According to Eric McClain, a financial advisor at a retirement planning company, “You won’t be around forever, and [children] need to stand on their own.” Teach your kids to be independent — they will likely thank you in the end.

2. Keeping Too Much House

An oversized house can be a serious financial burden for individuals trying to save for retirement. According to McClain, a house that’s too large for your needs can become a liability, between upkeep costs and property taxes. While it’s natural to feel sentimental toward a home — or to want to avoid the stress of moving — people trying to save for retirement should consider relocating to a more appropriately sized property.

3. Having a Mortgage in Retirement

Depending on a retiree’s situation, having a mortgage in retirement could be a boon or a bust. If your mortgage payments are low, keeping that large property might not be a problem. On the other hand, if high house payments are preventing you from adding to your retirement nest egg, you might want to consider selling that overpriced property and moving to one that’s more affordable.
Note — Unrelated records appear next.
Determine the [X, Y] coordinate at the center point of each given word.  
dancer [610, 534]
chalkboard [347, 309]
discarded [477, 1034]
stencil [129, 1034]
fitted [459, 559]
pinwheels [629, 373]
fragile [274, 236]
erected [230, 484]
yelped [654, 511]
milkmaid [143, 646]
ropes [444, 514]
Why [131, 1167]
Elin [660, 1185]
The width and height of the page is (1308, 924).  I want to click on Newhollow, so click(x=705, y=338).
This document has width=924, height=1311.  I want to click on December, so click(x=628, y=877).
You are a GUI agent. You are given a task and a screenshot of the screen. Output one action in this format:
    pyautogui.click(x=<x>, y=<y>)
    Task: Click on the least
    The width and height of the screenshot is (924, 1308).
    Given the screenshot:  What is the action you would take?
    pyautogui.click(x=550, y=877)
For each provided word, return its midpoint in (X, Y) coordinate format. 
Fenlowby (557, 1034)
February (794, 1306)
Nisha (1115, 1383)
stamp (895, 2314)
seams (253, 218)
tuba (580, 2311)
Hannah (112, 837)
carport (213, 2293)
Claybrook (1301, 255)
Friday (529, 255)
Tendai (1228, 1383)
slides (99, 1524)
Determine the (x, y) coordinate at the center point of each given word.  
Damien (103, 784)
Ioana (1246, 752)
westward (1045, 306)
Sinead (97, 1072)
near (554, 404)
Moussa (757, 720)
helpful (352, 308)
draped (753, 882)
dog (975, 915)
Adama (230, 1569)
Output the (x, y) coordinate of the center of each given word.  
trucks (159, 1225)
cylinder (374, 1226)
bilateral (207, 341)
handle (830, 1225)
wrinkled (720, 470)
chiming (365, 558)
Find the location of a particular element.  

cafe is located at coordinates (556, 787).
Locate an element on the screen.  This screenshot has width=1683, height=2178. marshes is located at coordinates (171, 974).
4. Giving Too Much Away, Too Early

If you have extra cash, you might be tempted to give some away to family members or a favorite charity. While there are some serious tax benefits to donating your retirement assets to charity, individuals need to be mindful of timing. According to McClain, those who give their money away too early risk outliving it.

5. Medical Expenses

Saving enough for retirement is difficult in and of itself but, when you add in the burden of paying for health care during your golden years, the goal can seem insurmountable. According to a recent Fidelity survey, couples in their mid-60s can expect to spend $245,000 on medical expenses during retirement.

“Large, debilitating medical expenses can decimate your savings,” said personal finance writer Elizabeth Colegrove. She advises soon-to-be retirees who are still working to contribute money to a health savings account (HSA) whenever possible. A great vehicle to supplement your other retirement income, an HSA lets individuals pay for qualified medical expenses tax free.